Transform your raw data into valuable insights.

Big data analytics solutions

We specialize in sifting through massive datasets to uncover patterns and trends that can drive your business forward. Whether you’re looking to enhance customer experiences, optimize operations, or make data-driven strategic decisions, our team of experts is here to help. We use state-of-the-art tools and techniques to analyze your data, providing you with the clarity and foresight needed to stay ahead in today’s competitive landscape.

Our delivery approach

Big Data Analytics solutions, involving generating insights from vast amounts of data, are intrinsically complex in nature. As such they benefit from a standardized project approach, where consistency of execution enables the use of best practices at each stage of the project.

01. Problem Definition

We start by deeply understanding your business goals and objectives, identifying the key indicators of success. This involves detailed stakeholder analysis to ensure all relevant parties are included and their needs addressed. Setting clear, measurable objectives and defining the project scope helps align expectations and provides a solid foundation for the project.

02. Data Inventory and Collection

Not all of the data that’s generated every day is collected or used. We’ll work with your IT and data teams to to catalog existing data sources, assess data quality, and identify data gaps. This phase includes determining what data should be collected, designing and implementing suitable data storage solutions such as Data Lakes or Data Warehouses, and ensuring data is collected efficiently and effectively.

03. Data Cleaning and QA

Our team conducts a thorough data quality assessment and profiling to determine the data’s accuracy, completeness, consistency, and reliability. This step involves identifying and handling missing data, understanding data distributions, and checking correlations among data categories. We also perform data transformation, encryption, and compression as needed to prepare the data for analysis.

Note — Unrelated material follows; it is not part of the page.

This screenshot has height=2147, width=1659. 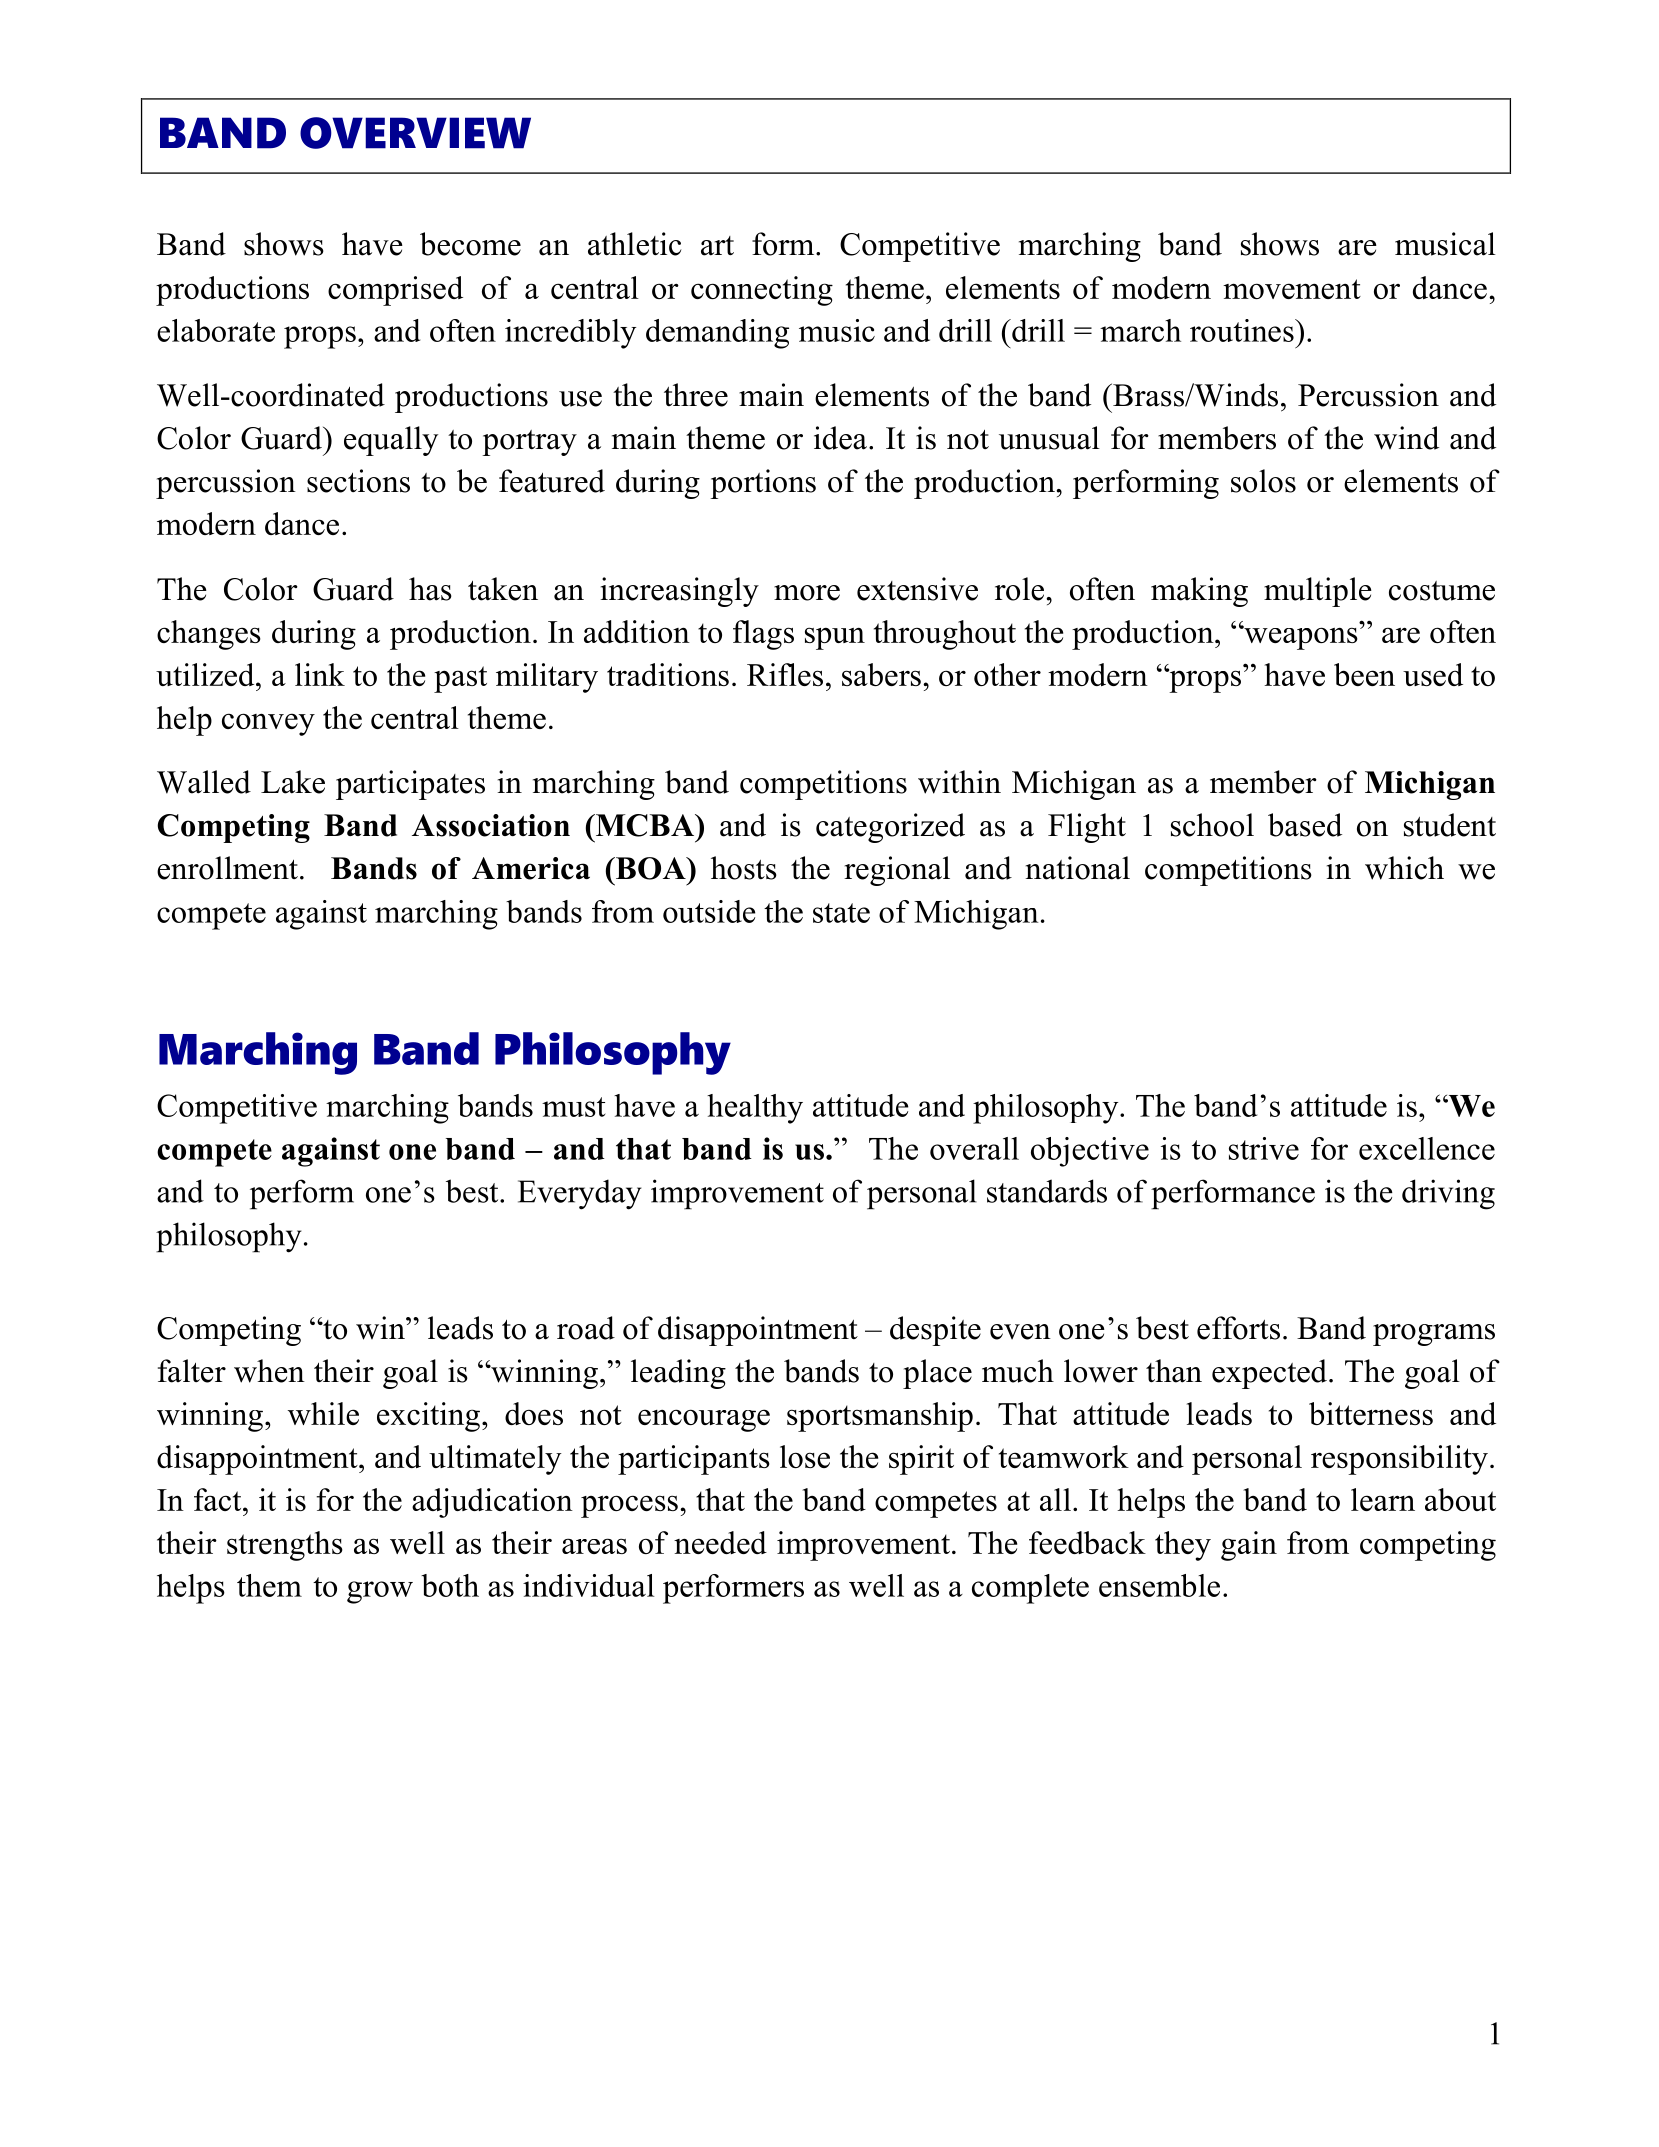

04. Data Analysis and Insights Generation

Using a variety of advanced analytics techniques, including statistical modeling, development of algorithms or heuristics, and data mining, we analyze the clean data to extract meaningful insights. Our iterative analysis and feedback loops ensure continuous refinement of models and insights, adapting to new data and changing business conditions.

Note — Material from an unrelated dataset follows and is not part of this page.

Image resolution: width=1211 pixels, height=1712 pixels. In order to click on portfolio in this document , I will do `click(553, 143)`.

05. Representation and Visualization

In collaboration with UI experts, we create intuitive visual representations of the processed data and insights. These visualizations are tailored to communicate the analysis clearly to the target users. We engage end-users early and throughout the visualization process to ensure the final product is actionable and meets their needs.

06. User Feedback and Iteration

To ensure continuous improvement, we incorporate user feedback loops throughout the project. This iterative process allows us to refine our solutions based on real-world usage and feedback, ensuring that the final product remains relevant and useful over time.

Our team unit

At Stokedge, we structure our Big Data projects into agile, independent units known as Pods. Each Pod is a self-sufficient team equipped with all the necessary skills to deliver comprehensive Big Data Analytics solutions from start to finish. This model not only enhances agility and responsiveness but also fosters continuous improvement and deep expertise through stable team composition.

Meet the team

UX/UI Designer
The UX/UI Designer transforms complex data insights into intuitive and compelling visualizations. They design dashboards and reports that effectively communicate the analysis to stakeholders, ensuring that the visual representations are user-friendly and actionable. Their work bridges the gap between raw data and its practical application in business contexts.

DevSecOps Engineer (Infra)
The DevSecOps Engineer is in charge of the infrastructure architecture and implementation, ensuring that the systems used for data processing are robust and scalable. They manage the deployment of models and maintain security protocols, continuously monitoring the infrastructure to ensure optimal performance and protection against threats. Their role is vital for maintaining the integrity and security of the data analytics environment.

Domain Expert
We often integrate Domain Experts into our pods to provide specialized knowledge and insights specific to the project’s industry or functional area, such as or retail pricing, or stock management. They ensure that the solutions are tailored to meet the unique challenges and requirements of the specific domain, adding a layer of contextual expertise that enhances the relevance and effectiveness of the project’s outcomes.

Pod Lead
The Pod Lead is responsible for overseeing the entire project, ensuring alignment with the client’s business goals and objectives. They manage project timelines, coordinate the efforts of the team, and serve as the primary point of contact with the client’s management team. The Pod Lead ensures that all client expectations are met, facilitating clear and effective communication throughout the project.

Data Engineer
The Data Engineer handles data collection and integration, designing robust information architectures that support efficient data flow. They ensure the quality of the data through meticulous quality checks and bias assessments, and enforce data policies to maintain compliance and security. Their work forms the backbone of the data pipeline, crucial for subsequent analysis and processing.

Data Analyst
The Data Analyst explores and analyzes the collected data, employing statistical modeling, algorithm development, and data mining techniques to uncover valuable insights. They play a critical role in interpreting the data, developing heuristics and models that translate raw data into actionable business intelligence, thus supporting strategic decision-making.